Cunt: a declaration of independence reads like a personal rant. The blurb and reviewer quotes seem to suggest that the history of the word cunt would be explored, but we only have the authors word that she did this research. Instead, in informal language—with ample use of apostrophes to abbreviate words and coined terms such as Lordisa and jilling off—Inga Muscio argues why it is important to value this anatomical jewel that unites all women (What about transgendered women?) in the face of oppression by the patriarchy.

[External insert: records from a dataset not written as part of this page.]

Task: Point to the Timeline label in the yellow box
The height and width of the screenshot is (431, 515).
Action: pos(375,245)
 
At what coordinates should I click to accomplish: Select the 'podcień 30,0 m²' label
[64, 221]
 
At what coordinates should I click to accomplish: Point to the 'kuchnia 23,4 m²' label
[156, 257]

It was difficult to maintain a neutral reading stance in light of Muscios inflammatory language. While I think she had some good points about taking control of ones health, wellness, and safety, especially in the context of opposing rape culture, hers is an angry, judgmental, and vengeful feminism. For example, she calls western medicine that smelly deaf dog who farts across the house and that we just dont have the heart to put out of its misery (p. 58) while advocating massage and herbs to induce abortion lest the rhythm method fails. She gets some factual details on reproduction wrong and does not talk about the pros and cons of the methods she advocates. She claims You can tell Adolph Hitler and George Washington were dickheads just by looking at them (p. 91), and advocates pelting alleged rapists with bloody tampons. Finally, she delights in the opportunity to pound male instructors in a self-protection class, without recognizing that such men most likely respect women and want to help them learn how to protect themselves.

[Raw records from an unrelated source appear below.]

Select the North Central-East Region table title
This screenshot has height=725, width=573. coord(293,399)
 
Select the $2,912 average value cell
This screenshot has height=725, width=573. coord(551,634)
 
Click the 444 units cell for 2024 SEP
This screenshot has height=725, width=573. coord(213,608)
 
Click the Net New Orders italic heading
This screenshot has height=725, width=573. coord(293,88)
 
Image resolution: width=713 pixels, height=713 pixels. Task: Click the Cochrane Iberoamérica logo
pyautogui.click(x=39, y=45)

I cannot say that Inga Muscio speaks for me. This was one of those rare books where I took notes to document points where I disagreed with the author in order to make sure I was representing her argument correctly.

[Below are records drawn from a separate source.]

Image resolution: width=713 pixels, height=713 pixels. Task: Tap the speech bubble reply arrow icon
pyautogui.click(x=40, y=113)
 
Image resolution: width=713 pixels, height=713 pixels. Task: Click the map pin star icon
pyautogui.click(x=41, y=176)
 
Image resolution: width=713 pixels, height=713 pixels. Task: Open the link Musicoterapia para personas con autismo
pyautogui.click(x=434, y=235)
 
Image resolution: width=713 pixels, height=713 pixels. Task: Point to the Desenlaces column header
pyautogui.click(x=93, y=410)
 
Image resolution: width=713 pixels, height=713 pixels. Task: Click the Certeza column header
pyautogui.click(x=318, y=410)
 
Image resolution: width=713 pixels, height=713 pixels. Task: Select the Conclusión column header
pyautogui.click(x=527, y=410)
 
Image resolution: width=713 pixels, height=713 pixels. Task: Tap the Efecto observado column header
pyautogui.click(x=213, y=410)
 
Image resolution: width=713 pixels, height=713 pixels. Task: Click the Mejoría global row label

Read the original version shortly after it was released and remember loving it so much. Traded that version in when this expanded/upgraded version came out and re-read it, again loving it. Somewhere between then and now, my views changed. As I re-read it now, I find myself cringing. Yes, it's still relevant because not much has changed (and is getting even worse than when it was written), but I much prefer a more academic study than this, which is highly personal and mostly opinion based on personal experiences (none of which I have experienced). The author seems to contradict herself often which makes me question her p.o.v. on just about everything (which I didn't pick up on the first few readings). I'm pro-choice, but 3 abortions with the same boyfriend because you are afraid of taking pills (while wishing only the worst on men who don't respect you by wearing condoms) is plain ignorance and irresponsibility. Identifying as a lesbian since age early grade school but, given the above and the desire to sleep with other men, maybe "queer" or "bi" would make the p.o.v. clearer. If the power of thought could cause an abortion, why couldn't it prevent a pregnancy? If you hate rape scenes in movies, refuse to watch, and advocate staging walk-outs, why in the world would you read books and watch movies with brutal rape scenes (written by a man) and then encourage a friend to watch the movie without a warning about the rape scenes (which apparently you knew would be a trigger)? Lastly, the statement, "We all have cunts, and it does not matter if they are biological, surgical or metaphorical" made me pause, especially in hindsight, because the vast majority of the topics deal with biological cunts with little-to-no mention of surgical ones and absolutely no mention of metaphorical.